Thursday, August 12, 2010

THE DECISION TO TRADE PART II

When goods were first traded between the two areas, they exchange goods, so many minerals or barrels of wine for so garments. But as the years passed they had began to exchange goods for currency. At first the societies agreed that Tropicana pello would be worth one Westerns dollah. They also agreed that each government would support its currency by buying its own currency when the other nation wishes to sell. For example, if West accumulated a surplus of pellos beyond what it needed, the Tropicana Central Bank would buy them back. But what would they buy with if they did not have dollahs? They agreed to use gold, which was a very scarce commodity mined to about the same degree in each nation. It was very hard to find in the ground, and had long been highly prized by both nations. This currency arrangement worked for a number of years, but Tropicana was concerned that its gold reserves were diminishing. Trade was favoring West and it seemed that whenever there was some accounting to be done, it was an exchange of surplus pellos in West for Tropicana gold reserves. Tropicana had what they called an unfavorable trade balance.

One Friday afternoon the Tropicana government announced that they were devaluing their currency, that they would now give two pellos for each dollash. West and its producers did not like this. West officials said it was a "beggar by thy neighbor" policy, that it attempted to correct a domestic problem by causing harm to one's neighbor. Immediately goods from Tropicana became more attractive to buyers in West, and some goods from West were now too expensive for Tropicana buyers to consider. But over time, West became more efficient and imbalance in its favor occurred once again. This time Tropicana did not devalue. It was nearly out of gold. It decided that it would no longer exchange gold at a fixed rate for its own pellos. And it would not support the pello. It would allow the currency to float, and if there was no confidence in the pello, it would drop in value compared to the dollah. That is what began to happen. The pello had become a "soft" currency. The dollah was "hard".

Sellers in West now wanted only Western currency for their goods. Tropicana pello were not worth anything in West. Western workers making goods to export to Tropicana would not accept pellos. They could not longer take the pellos to the Western bank and be assured of receiving dollahs in exchange. And of course they had to buy their food and other items with dollash. So when a Western seller agreed to sell to Tropicana buyer, the buyer was required to obtain dollahs. Dollahs were available from the Central Bank of Tropicana, but often the supply was low. Sometimes the Tropicana buyer received dollahs for selling goods to West. It may have seemed strange to some observers, but Tropicanos were more willing to accept Western dollahs for the sale of Tropicana goods, than were Westerns sellers willing to accept Tropicana pellos for the sale of Western products.

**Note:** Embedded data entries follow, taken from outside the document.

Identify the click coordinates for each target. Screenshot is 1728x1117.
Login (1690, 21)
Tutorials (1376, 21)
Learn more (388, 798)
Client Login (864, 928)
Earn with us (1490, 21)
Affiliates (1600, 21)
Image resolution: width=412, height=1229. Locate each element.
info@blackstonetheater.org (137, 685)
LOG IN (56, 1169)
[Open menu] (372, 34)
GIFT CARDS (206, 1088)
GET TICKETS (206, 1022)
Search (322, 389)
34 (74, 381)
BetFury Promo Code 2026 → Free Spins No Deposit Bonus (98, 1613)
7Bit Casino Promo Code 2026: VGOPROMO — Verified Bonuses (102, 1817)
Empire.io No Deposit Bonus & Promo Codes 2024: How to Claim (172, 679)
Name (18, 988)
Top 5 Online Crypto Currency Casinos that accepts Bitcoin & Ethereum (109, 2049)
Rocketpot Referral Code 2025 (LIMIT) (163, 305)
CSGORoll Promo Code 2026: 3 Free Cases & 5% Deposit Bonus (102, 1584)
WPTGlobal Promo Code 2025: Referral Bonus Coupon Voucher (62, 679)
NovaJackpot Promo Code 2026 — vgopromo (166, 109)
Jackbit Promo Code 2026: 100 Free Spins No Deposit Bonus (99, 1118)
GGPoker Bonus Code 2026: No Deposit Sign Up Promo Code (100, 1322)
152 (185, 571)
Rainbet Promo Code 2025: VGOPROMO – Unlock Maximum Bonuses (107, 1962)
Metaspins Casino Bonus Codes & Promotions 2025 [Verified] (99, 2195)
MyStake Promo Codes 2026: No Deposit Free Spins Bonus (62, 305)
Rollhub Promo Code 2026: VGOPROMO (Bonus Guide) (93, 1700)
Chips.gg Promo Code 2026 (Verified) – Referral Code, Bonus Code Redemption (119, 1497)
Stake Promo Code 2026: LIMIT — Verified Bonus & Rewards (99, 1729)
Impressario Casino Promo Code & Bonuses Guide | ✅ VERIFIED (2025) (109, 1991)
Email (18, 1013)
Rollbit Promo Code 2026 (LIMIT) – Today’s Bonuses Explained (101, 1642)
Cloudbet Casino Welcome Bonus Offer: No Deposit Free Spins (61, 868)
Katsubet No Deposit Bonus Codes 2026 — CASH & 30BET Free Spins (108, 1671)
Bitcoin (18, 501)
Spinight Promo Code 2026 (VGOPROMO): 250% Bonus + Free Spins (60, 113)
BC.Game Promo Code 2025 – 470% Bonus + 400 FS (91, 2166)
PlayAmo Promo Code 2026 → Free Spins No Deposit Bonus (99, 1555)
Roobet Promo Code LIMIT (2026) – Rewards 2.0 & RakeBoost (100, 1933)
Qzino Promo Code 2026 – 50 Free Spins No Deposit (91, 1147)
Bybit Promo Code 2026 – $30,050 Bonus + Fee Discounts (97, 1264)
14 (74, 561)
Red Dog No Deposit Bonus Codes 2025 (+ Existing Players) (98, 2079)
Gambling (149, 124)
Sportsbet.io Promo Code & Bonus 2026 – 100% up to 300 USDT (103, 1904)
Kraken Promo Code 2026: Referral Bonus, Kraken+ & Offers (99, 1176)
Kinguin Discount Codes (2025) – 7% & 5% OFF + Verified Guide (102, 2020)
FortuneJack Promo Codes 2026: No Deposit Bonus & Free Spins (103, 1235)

After a couple of years the Bank of West discovered that it had many pellos which it had received from its producers, who had exchanged the pellos for dollahs. One day the Central Bank of Tropicana said it did not have any dollahs to give to the Bank of West in exchange for the pellos the latter bank had accumulated. There had never been such a problem before. So the government of West began to loan dollahs to the government of Tropicana. In time the amount of dollahs owed by Tropicana to West became very high, and Westerns were concerned that they might never be paid. Some Tropicano politicians suggested that the nation should default, but most believed that would be very harmful to the country and that extensions should be sought for paying the debt. West agreed, but demanded that Tropicana take certain steps to diminish the prospects that the same problem would arise in the future.